With good reason, Wootton talks with pride about his firm’s successful collaboration with Allica Bank.
“We did not take legacy core banking technology, virtualise it and stick it in the cloud so that we can tick the cloud box. We built this software using tech cloud technologies. First. There were a few things that we did very differently because of that. We were very inspired by firms like Stripe and its open API policy and their process of making it as easy for developers to onboard and spread their product as widely as possible.
SaaScada: ‘born in the cloud’
“And it was something we adopted as a business. Setting aside the fact that we really were born in the cloud, we do things very differently to other players in the market. One, is how we approach products. Legacy technology tends to couple the account and the product together very closely. That makes it expensive to change, modify and launch new products quickly. And the second thing we do really, really differently is real time data. Everything that we see on our platform, every transaction coming in from payment systems and card providers and foreign exchanges – you can access that data in a real time data stream.”
That means that client banks can start to build new products that address the challenges that its customers are actually facing. And it means that bank clients can build a much closer and deeper with its clients by utilising this data.
Wootton adds: “We’re two businesses that saw the problem and the solution in exactly the same way. And we have worked together to do that. It is collaboration, and I know that might kind of sound glib and cheesy, but there were clear lines of connectivity between the senior people in our business and the senior people in theirs. And those communication lines are running all the time backwards and forwards. There are always challenges. And it is always something we get around the table and figure out how to work on together. It is an incredibly collaborative approach.
“We are techies first – I used to write code and the first version of the platform had my code on it. You need to have your best coders working on the project, not managers who don’t understand what coders do.”
He is at pains to say that such a strategy will just not work. It means adding layers of confusion into the mix, and it slows the bank down.
He adds: “Building that relationship is critical for us as a business. I think one of the things I’ve learned is: it’s very easy for a bank to blame its core banking system when things aren’t going right. And the reason that happens is because developers in the bank don’t really want to own that. They are not in control; they like to point to some supplier external to the bank and who they can say is at fault.

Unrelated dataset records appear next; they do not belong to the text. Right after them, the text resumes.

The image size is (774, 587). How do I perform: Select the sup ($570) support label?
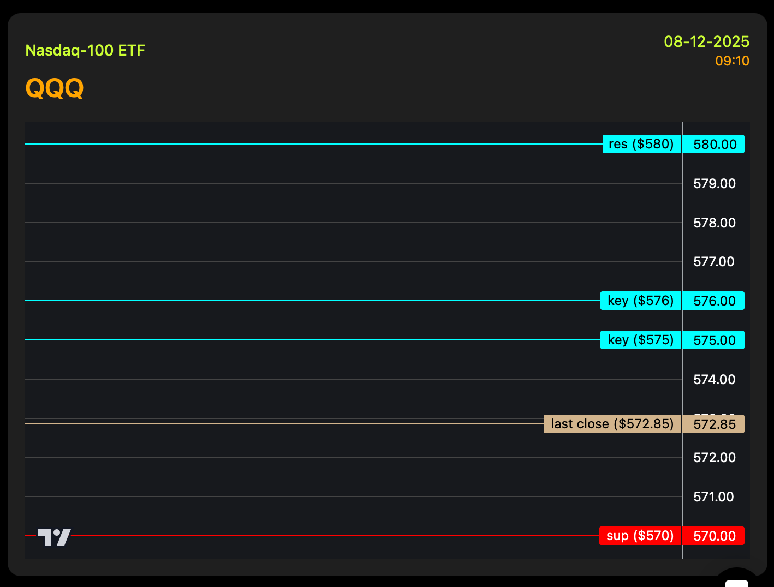640,536
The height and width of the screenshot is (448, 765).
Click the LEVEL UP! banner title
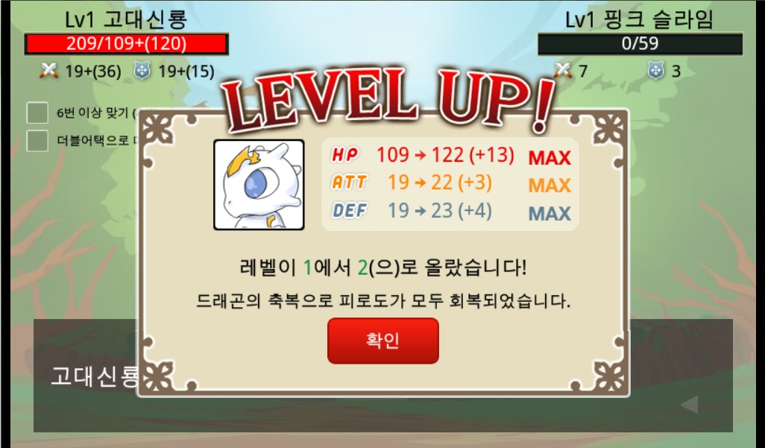pyautogui.click(x=388, y=100)
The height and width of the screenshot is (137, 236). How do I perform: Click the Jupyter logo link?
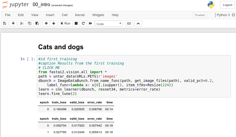16,5
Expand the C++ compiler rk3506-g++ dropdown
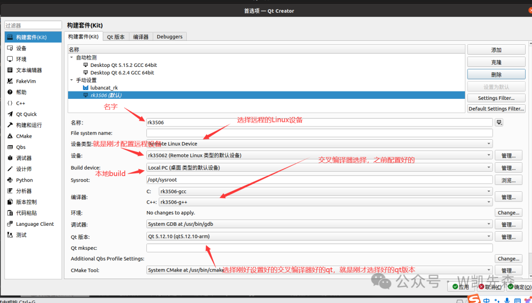Screen dimensions: 532x303 tap(325, 202)
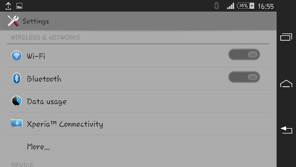Tap the Wi-Fi signal icon
296x167 pixels.
[17, 56]
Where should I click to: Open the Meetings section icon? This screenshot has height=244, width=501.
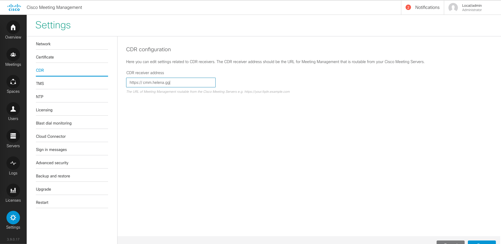(13, 55)
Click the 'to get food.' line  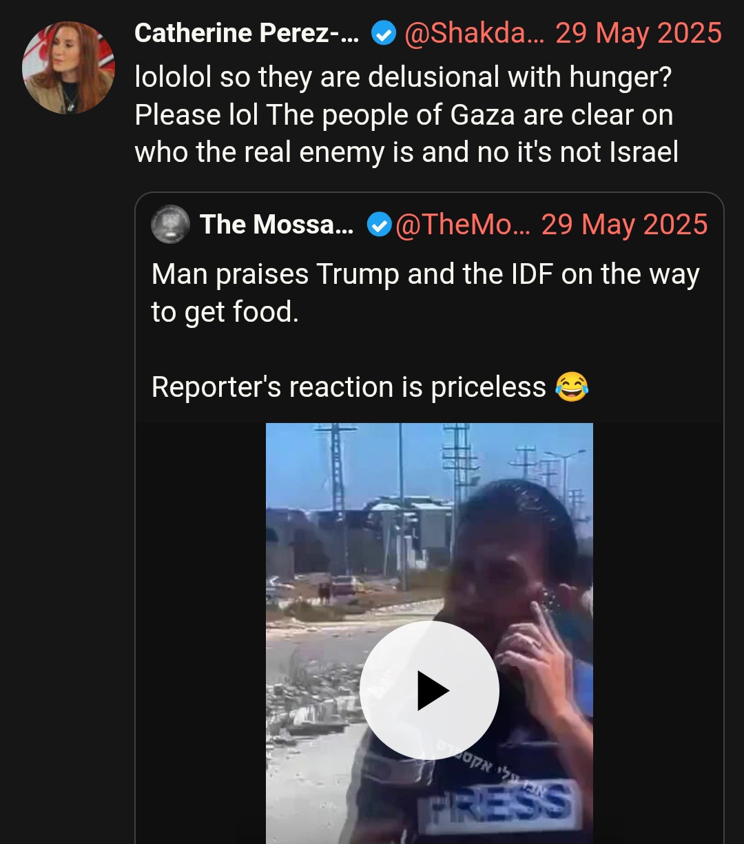click(x=225, y=313)
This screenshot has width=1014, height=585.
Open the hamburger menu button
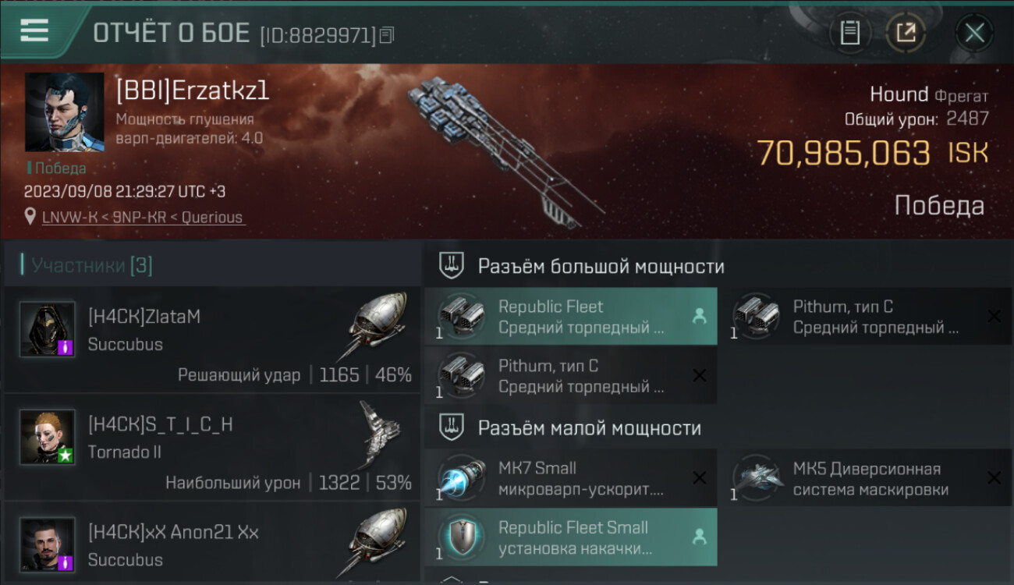coord(34,30)
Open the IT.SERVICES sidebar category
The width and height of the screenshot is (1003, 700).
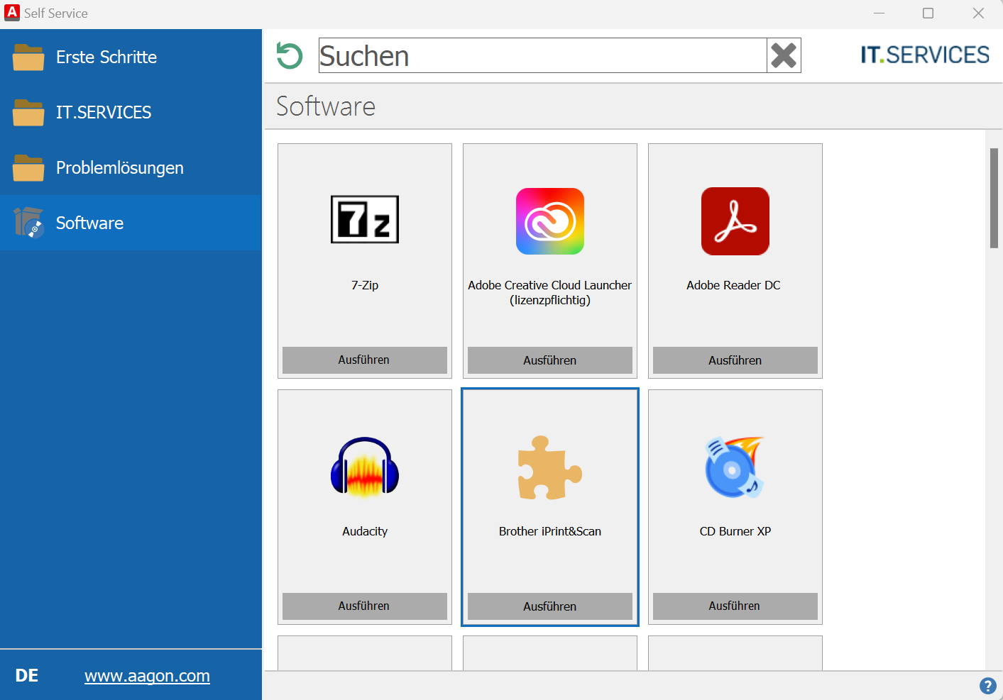pyautogui.click(x=104, y=112)
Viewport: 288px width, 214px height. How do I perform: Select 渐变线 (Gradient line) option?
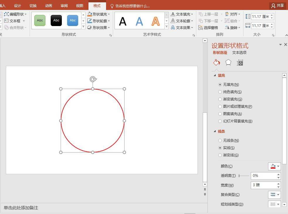(x=220, y=155)
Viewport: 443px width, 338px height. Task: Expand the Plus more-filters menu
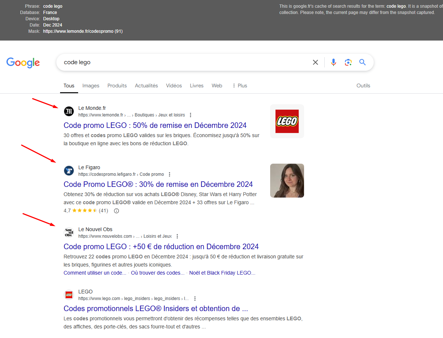point(240,86)
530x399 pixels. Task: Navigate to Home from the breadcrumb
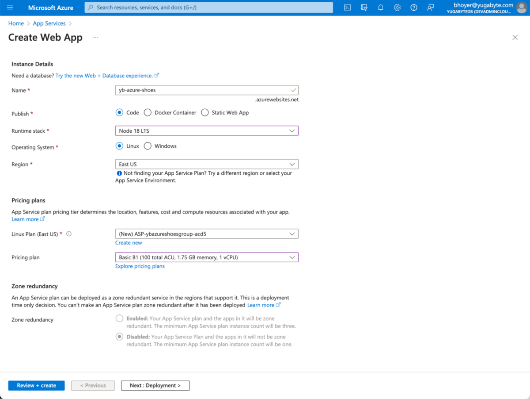16,23
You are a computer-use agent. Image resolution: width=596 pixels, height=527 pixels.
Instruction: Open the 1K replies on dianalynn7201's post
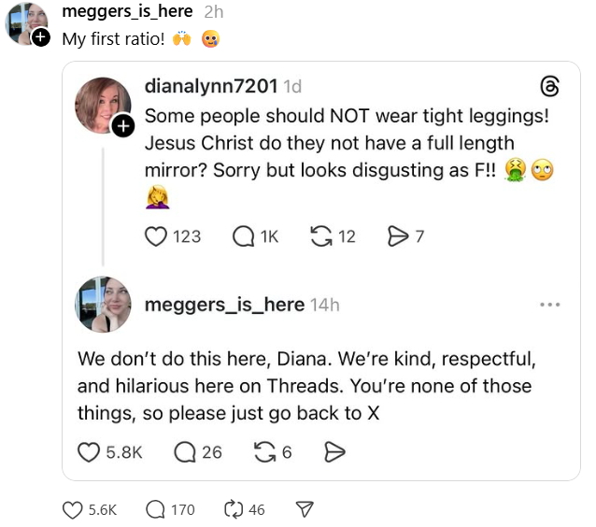[x=242, y=236]
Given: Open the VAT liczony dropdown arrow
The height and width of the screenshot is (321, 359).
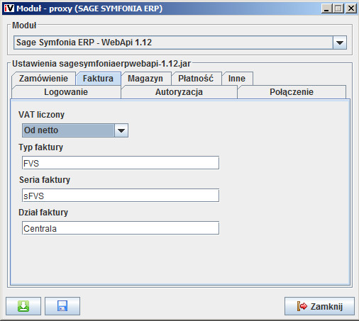Looking at the screenshot, I should [121, 130].
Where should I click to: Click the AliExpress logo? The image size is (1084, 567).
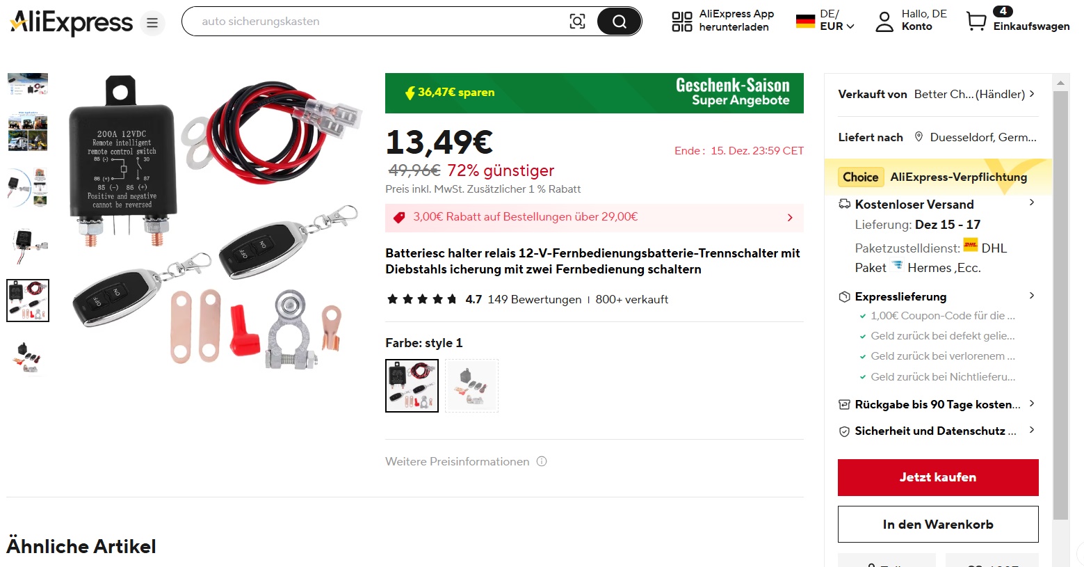[71, 22]
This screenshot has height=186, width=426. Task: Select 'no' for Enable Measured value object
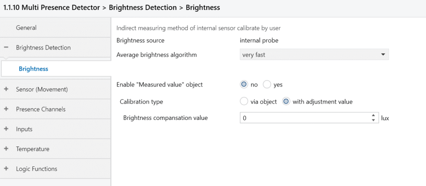244,84

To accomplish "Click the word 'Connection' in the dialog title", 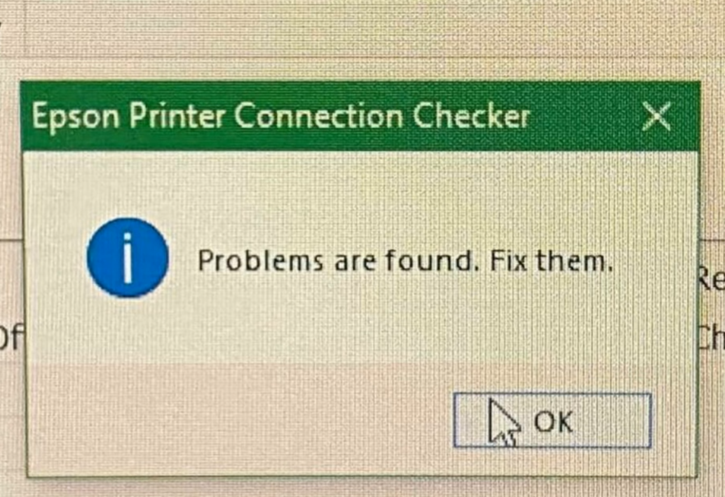I will [318, 116].
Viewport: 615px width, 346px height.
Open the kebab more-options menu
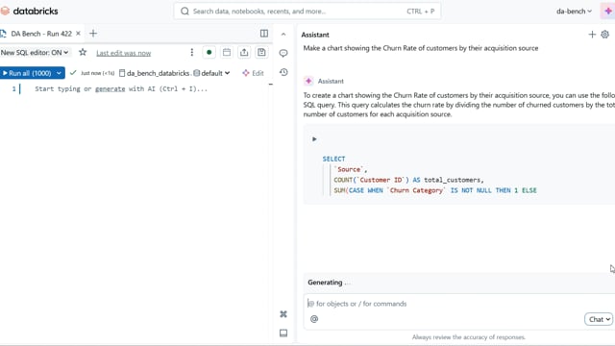192,52

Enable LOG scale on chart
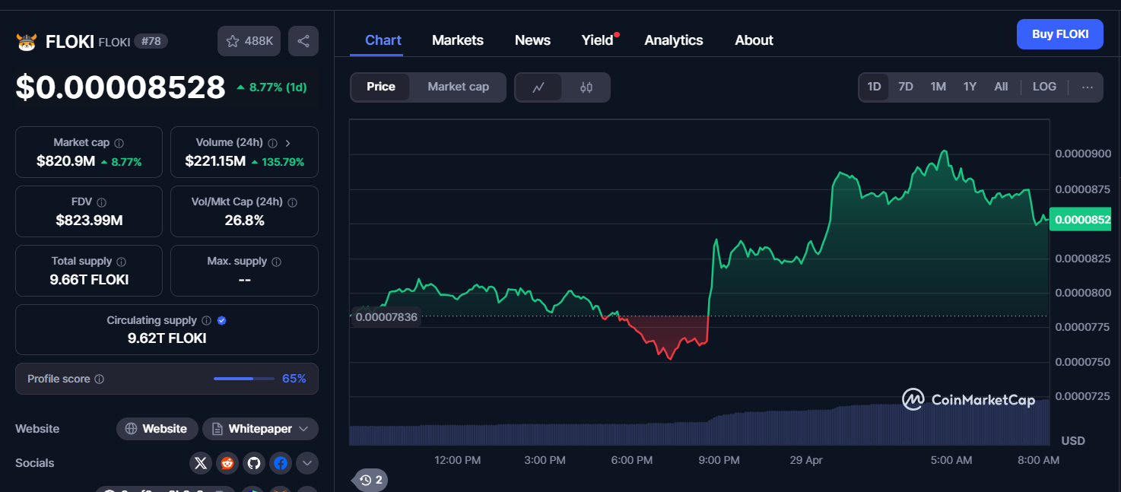click(1044, 87)
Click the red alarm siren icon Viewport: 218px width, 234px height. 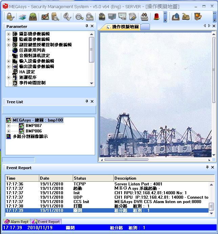pos(156,16)
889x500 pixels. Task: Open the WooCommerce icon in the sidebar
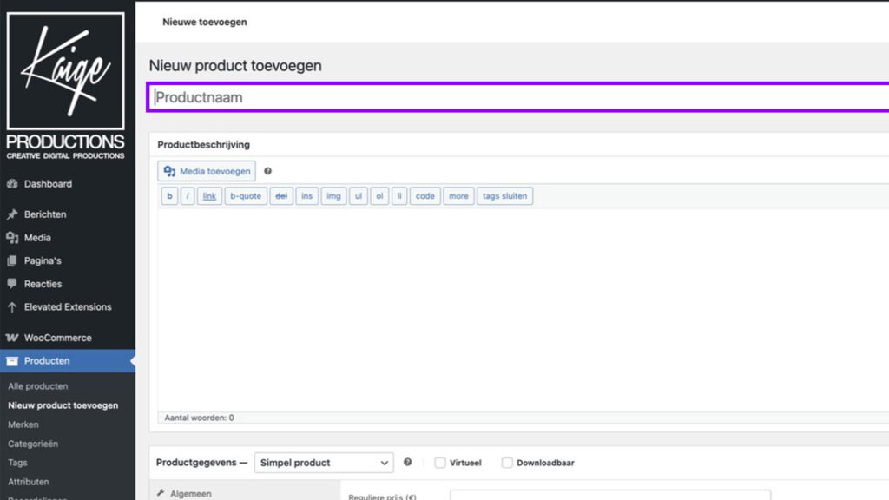pos(13,338)
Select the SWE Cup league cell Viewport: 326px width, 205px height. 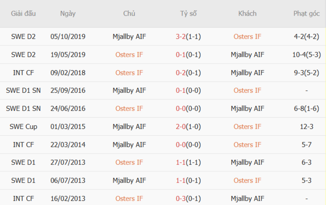(24, 126)

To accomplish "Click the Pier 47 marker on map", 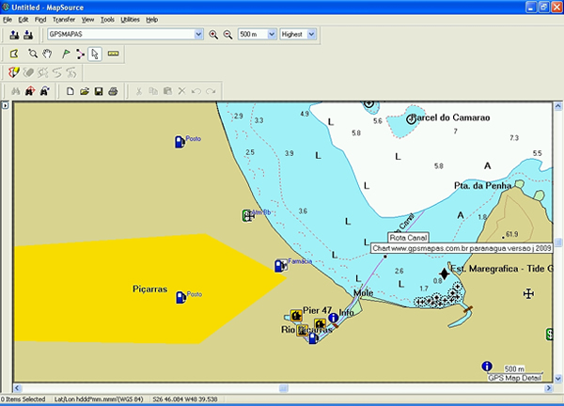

“One of the things that we need to continually keep working on as a business is to ensure we hold a very close relationship with those teams. It is essential in order to make sure we collaborate together on fixing the problem or addressing the needs. It’s critical to us as a business. We were so lucky to find Allica. Their success is incredible. But I think it’s also important to know that we’re right at the bottom. We see ourselves as a very thin layer and all the differentiators and all of the exciting and sexy things are very much Allica Bank and not SaaScada.
“We are the boring bits of banking like the pipe work. Our job is to make sure the numbers add up and the money moves around quickly. Everything that is exciting about Allica and what they do, they own. As indeed they should.”